Supplied entries
*** Begin section ***
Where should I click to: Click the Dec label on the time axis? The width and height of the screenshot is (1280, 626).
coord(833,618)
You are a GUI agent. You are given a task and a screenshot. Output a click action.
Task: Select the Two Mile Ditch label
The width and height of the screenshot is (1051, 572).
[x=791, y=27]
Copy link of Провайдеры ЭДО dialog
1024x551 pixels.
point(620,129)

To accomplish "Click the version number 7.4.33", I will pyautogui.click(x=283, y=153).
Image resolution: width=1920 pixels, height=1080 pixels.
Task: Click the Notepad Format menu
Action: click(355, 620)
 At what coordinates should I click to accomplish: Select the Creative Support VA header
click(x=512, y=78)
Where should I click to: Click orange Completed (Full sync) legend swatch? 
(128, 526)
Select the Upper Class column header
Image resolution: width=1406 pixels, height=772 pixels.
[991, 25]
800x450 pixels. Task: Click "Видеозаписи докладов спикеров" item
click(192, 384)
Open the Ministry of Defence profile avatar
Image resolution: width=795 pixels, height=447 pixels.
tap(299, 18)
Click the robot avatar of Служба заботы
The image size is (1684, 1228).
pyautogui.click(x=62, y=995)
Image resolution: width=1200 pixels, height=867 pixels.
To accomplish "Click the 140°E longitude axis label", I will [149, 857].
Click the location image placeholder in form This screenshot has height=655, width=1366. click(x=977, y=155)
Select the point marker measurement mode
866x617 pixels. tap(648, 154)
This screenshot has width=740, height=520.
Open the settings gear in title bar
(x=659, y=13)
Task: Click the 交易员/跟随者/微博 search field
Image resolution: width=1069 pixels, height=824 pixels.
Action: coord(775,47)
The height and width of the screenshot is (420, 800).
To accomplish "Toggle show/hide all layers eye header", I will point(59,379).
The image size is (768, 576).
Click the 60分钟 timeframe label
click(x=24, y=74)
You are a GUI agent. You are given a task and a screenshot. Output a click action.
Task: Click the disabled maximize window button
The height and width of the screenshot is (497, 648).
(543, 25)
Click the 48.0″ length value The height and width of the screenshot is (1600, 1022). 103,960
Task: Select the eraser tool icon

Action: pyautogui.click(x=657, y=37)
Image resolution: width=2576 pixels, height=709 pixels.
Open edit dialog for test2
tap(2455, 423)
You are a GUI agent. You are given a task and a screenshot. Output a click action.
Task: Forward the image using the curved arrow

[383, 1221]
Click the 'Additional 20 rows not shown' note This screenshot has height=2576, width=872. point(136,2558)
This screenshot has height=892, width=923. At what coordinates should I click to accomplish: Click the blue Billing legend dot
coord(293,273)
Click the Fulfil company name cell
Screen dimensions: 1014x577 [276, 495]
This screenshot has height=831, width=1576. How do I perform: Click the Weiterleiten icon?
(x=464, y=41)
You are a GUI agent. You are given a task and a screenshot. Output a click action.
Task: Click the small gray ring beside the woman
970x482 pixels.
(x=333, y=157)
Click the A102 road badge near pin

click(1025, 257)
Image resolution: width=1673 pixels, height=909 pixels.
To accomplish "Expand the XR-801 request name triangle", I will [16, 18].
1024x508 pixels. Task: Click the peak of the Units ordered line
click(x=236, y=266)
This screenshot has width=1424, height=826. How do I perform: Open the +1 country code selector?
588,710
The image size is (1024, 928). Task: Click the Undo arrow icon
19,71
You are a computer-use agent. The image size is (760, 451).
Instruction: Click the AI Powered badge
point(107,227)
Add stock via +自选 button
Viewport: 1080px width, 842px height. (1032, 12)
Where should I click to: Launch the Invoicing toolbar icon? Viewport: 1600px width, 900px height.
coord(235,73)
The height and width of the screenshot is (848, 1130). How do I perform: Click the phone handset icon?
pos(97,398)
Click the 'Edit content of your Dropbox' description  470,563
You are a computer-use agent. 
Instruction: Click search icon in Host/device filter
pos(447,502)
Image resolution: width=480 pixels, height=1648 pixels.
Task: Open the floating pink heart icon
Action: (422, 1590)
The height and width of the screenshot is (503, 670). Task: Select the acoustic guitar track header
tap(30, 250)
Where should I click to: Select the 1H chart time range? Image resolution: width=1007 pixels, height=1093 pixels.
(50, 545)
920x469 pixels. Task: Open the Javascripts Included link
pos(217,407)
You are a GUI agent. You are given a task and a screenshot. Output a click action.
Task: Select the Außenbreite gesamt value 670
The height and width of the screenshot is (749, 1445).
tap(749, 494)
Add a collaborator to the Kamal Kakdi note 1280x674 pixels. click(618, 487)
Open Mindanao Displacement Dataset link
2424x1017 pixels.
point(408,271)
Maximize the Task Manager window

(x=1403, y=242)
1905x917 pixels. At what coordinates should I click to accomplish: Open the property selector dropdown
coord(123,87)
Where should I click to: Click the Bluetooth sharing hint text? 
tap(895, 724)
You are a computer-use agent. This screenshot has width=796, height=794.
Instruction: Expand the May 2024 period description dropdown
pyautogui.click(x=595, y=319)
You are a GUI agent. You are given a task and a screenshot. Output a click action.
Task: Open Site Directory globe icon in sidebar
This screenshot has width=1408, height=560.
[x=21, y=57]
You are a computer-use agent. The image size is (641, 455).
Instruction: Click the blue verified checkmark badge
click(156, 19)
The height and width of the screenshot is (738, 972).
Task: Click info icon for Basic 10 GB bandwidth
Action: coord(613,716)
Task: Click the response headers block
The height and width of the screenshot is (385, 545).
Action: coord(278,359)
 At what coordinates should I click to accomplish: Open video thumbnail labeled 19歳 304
*** End section ***
Exercise instructions
Could you give every entry again, exactly as written?

Your response
Where should I click to: Click the Dec label on the time axis? The width and height of the screenshot is (1280, 626).
coord(833,618)
You are a GUI agent. You are given a task and a screenshot. Output a click action.
Task: Select the Two Mile Ditch label
The width and height of the screenshot is (1051, 572).
[x=791, y=27]
Copy link of Провайдеры ЭДО dialog
1024x551 pixels.
point(620,129)

To accomplish "Click the version number 7.4.33", I will pyautogui.click(x=283, y=153).
Image resolution: width=1920 pixels, height=1080 pixels.
Task: Click the Notepad Format menu
Action: click(355, 620)
 At what coordinates should I click to accomplish: Select the Creative Support VA header
click(x=512, y=78)
Where should I click to: Click orange Completed (Full sync) legend swatch? 
(128, 526)
Select the Upper Class column header
Image resolution: width=1406 pixels, height=772 pixels.
[991, 25]
800x450 pixels. Task: Click "Видеозаписи докладов спикеров" item
click(192, 384)
Open the Ministry of Defence profile avatar
Image resolution: width=795 pixels, height=447 pixels.
tap(299, 18)
Click the robot avatar of Служба заботы
The image size is (1684, 1228).
pyautogui.click(x=62, y=995)
Image resolution: width=1200 pixels, height=867 pixels.
To accomplish "Click the 140°E longitude axis label", I will [149, 857].
Click the location image placeholder in form This screenshot has height=655, width=1366. click(x=977, y=155)
Select the point marker measurement mode
866x617 pixels. tap(648, 154)
This screenshot has width=740, height=520.
Open the settings gear in title bar
(x=659, y=13)
Task: Click the 交易员/跟随者/微博 search field
Image resolution: width=1069 pixels, height=824 pixels.
Action: coord(775,47)
The height and width of the screenshot is (420, 800).
To accomplish "Toggle show/hide all layers eye header", I will point(59,379).
The image size is (768, 576).
Click the 60分钟 timeframe label
click(x=24, y=74)
You are a GUI agent. You are given a task and a screenshot. Output a click action.
Task: Click the disabled maximize window button
The height and width of the screenshot is (497, 648).
(543, 25)
Click the 48.0″ length value The height and width of the screenshot is (1600, 1022). 103,960
Task: Select the eraser tool icon

Action: pyautogui.click(x=657, y=37)
Image resolution: width=2576 pixels, height=709 pixels.
Open edit dialog for test2
tap(2455, 423)
You are a GUI agent. You are given a task and a screenshot. Output a click action.
Task: Forward the image using the curved arrow

[383, 1221]
Click the 'Additional 20 rows not shown' note This screenshot has height=2576, width=872. point(136,2558)
This screenshot has height=892, width=923. At what coordinates should I click to accomplish: Click the blue Billing legend dot
coord(293,273)
Click the Fulfil company name cell
Screen dimensions: 1014x577 [276, 495]
This screenshot has height=831, width=1576. How do I perform: Click the Weiterleiten icon?
(x=464, y=41)
You are a GUI agent. You are given a task and a screenshot. Output a click action.
Task: Click the small gray ring beside the woman
970x482 pixels.
(x=333, y=157)
Click the A102 road badge near pin

click(1025, 257)
Image resolution: width=1673 pixels, height=909 pixels.
To accomplish "Expand the XR-801 request name triangle", I will [16, 18].
1024x508 pixels. Task: Click the peak of the Units ordered line
click(x=236, y=266)
This screenshot has width=1424, height=826. How do I perform: Open the +1 country code selector?
588,710
The image size is (1024, 928). Task: Click the Undo arrow icon
19,71
You are a computer-use agent. The image size is (760, 451).
Instruction: Click the AI Powered badge
point(107,227)
Add stock via +自选 button
Viewport: 1080px width, 842px height. (1032, 12)
Where should I click to: Launch the Invoicing toolbar icon? Viewport: 1600px width, 900px height.
coord(235,73)
The height and width of the screenshot is (848, 1130). How do I perform: Click the phone handset icon?
pos(97,398)
Click the 'Edit content of your Dropbox' description  470,563
You are a computer-use agent. 
Instruction: Click search icon in Host/device filter
pos(447,502)
Image resolution: width=480 pixels, height=1648 pixels.
Task: Open the floating pink heart icon
Action: (422, 1590)
The height and width of the screenshot is (503, 670). Task: Select the acoustic guitar track header
tap(30, 250)
Where should I click to: Select the 1H chart time range? Image resolution: width=1007 pixels, height=1093 pixels.
(50, 545)
920x469 pixels. Task: Open the Javascripts Included link
pos(217,407)
You are a GUI agent. You are given a task and a screenshot. Output a click action.
Task: Select the Außenbreite gesamt value 670
The height and width of the screenshot is (749, 1445).
tap(749, 494)
Add a collaborator to the Kamal Kakdi note 1280x674 pixels. click(618, 487)
Open Mindanao Displacement Dataset link
2424x1017 pixels.
point(408,271)
Maximize the Task Manager window

(x=1403, y=242)
1905x917 pixels. At what coordinates should I click to accomplish: Open the property selector dropdown
coord(123,87)
Where should I click to: Click the Bluetooth sharing hint text? 
tap(895, 724)
You are a computer-use agent. This screenshot has width=796, height=794.
Instruction: Expand the May 2024 period description dropdown
pyautogui.click(x=595, y=319)
You are a GUI agent. You are given a task and a screenshot. Output a click action.
Task: Open Site Directory globe icon in sidebar
This screenshot has width=1408, height=560.
[x=21, y=57]
You are a computer-use agent. The image size is (641, 455).
Instruction: Click the blue verified checkmark badge
click(156, 19)
The height and width of the screenshot is (738, 972).
Task: Click info icon for Basic 10 GB bandwidth
Action: coord(613,716)
Task: Click the response headers block
The height and width of the screenshot is (385, 545).
Action: coord(278,359)
 At what coordinates should I click to accomplish: Open video thumbnail labeled 19歳 304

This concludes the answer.